Mmm. Wife soup. I must've done good.

Wash ,'War Stories'


Natter 54: Right here, dammit.  

Off-topic discussion. Wanna talk about corsets, duct tape, or physics? This is the place. Detailed discussion of any current-season TV must be whitefonted.


brenda m - Oct 08, 2007 5:41:16 pm PDT #5714 of 10001
If you're going through hell/keep on going/don't slow down/keep your fear from showing/you might be gone/'fore the devil even knows you're there

I remember loving how they explain over and over that you can only get paid for one dismemberment per limb, i.e., if you get the payout for the hand, you do not get payouts for all five fingers too.


tommyrot - Oct 08, 2007 5:54:47 pm PDT #5715 of 10001
Sir, it's not an offence to let your cat eat your bacon. Okay? And we don't arrest cats, I'm very sorry.

Yeah, 'cuz you might lose your hand to injury, but if the fingers are intact they could attach them to your wrist.

(My brain works weirdly at times, but you all know that....)


Burrell - Oct 08, 2007 5:58:03 pm PDT #5716 of 10001
Why did Darth Vader cross the road? To get to the Dark Side!

I remember loving how they explain over and over that you can only get paid for one dismemberment per limb, i.e., if you get the payout for the hand, you do not get payouts for all five fingers too.

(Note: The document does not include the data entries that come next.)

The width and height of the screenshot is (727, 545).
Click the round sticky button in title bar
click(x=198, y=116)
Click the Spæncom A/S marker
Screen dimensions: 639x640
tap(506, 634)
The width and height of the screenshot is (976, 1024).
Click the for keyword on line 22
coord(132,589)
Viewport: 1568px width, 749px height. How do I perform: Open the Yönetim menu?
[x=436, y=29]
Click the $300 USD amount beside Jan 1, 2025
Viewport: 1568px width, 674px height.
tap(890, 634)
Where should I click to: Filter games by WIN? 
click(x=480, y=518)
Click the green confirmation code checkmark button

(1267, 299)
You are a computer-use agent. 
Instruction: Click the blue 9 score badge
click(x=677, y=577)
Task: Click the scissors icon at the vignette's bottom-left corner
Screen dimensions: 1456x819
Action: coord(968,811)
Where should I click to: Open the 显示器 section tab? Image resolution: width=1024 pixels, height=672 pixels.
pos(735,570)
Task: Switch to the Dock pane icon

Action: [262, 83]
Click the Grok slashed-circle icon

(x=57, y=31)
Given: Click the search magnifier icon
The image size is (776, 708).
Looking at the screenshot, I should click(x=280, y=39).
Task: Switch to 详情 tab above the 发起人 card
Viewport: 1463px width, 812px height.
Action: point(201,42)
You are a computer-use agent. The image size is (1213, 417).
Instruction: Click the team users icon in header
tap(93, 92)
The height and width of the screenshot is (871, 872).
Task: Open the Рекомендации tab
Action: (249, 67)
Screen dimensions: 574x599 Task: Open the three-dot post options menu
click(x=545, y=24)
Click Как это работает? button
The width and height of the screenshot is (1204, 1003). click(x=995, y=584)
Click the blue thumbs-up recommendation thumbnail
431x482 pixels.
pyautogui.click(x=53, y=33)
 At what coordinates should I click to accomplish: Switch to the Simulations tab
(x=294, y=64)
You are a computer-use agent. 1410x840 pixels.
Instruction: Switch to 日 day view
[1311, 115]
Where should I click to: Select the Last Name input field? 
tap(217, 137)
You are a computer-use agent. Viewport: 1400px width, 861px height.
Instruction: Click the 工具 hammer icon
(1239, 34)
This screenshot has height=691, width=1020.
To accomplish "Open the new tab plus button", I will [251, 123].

At least they pay for the costliest--er--member.


billytea - Oct 08, 2007 5:59:38 pm PDT #5717 of 10001
You were a wrong baby who grew up wrong. The wrong kind of wrong. It's better you hear it from a friend.

I remember loving how they explain over and over that you can only get paid for one dismemberment per limb, i.e., if you get the payout for the hand, you do not get payouts for all five fingers too.

"I'm sorry, we have to refuse your claim."
"But I lost a hand!"
"You might be confusing your policy with our accidental death or dismemberment coverage."


tommyrot - Oct 08, 2007 5:59:53 pm PDT #5718 of 10001
Sir, it's not an offence to let your cat eat your bacon. Okay? And we don't arrest cats, I'm very sorry.

What happens if you lose a finger or two, and then later lose the whole hand? When you get the hand payout, do they subtract what you already got for the fingers?

Actually, it seems to me they should do the deduction, but it'd amuse me if the rules were that specific.


tommyrot - Oct 08, 2007 6:02:37 pm PDT #5719 of 10001
Sir, it's not an offence to let your cat eat your bacon. Okay? And we don't arrest cats, I'm very sorry.

Also, if you lose a bunch of fingers, but then doctors remove a toe or two and use them to replace missing fingers....

Or what happens if you lose a pinkie, but then a top-secret government program gives you a bionic pinkie?


BigDuluth - Oct 08, 2007 6:03:10 pm PDT #5720 of 10001
"I am the all-singing, all-dancing crap of the world"

Yeah, 'cuz you might lose your hand to injury, but if the fingers are intact they could attach them to your wrist.

It's sorta like the original ROTJedi Ewok playset. It had that little elevator that you could wind up and down. If you lose the whole playset you technically could still keep the elevator but wouldn't have much use for it.


amych - Oct 08, 2007 6:06:15 pm PDT #5721 of 10001
Now let us crush something soft and watch it fountain blood. That is a girlish thing to want to do, yes?

HA-HA!! BD likes Ewoks!


tommyrot - Oct 08, 2007 6:07:51 pm PDT #5722 of 10001
Sir, it's not an offence to let your cat eat your bacon. Okay? And we don't arrest cats, I'm very sorry.

Yub nub, eee chop yub nub
Ah toe meet toe peechee keene
G'noop dock fling oh ah.


Ginger - Oct 08, 2007 6:12:10 pm PDT #5723 of 10001
"It didn't taste good. It tasted soooo horrible. It tasted like....a vodka martini." - Matilda

My favorite part in the policies I've had is the formulas for how much dismemberment = death, in terms of payout. One hand and one foot = death. One foot and the sight in one eye = death.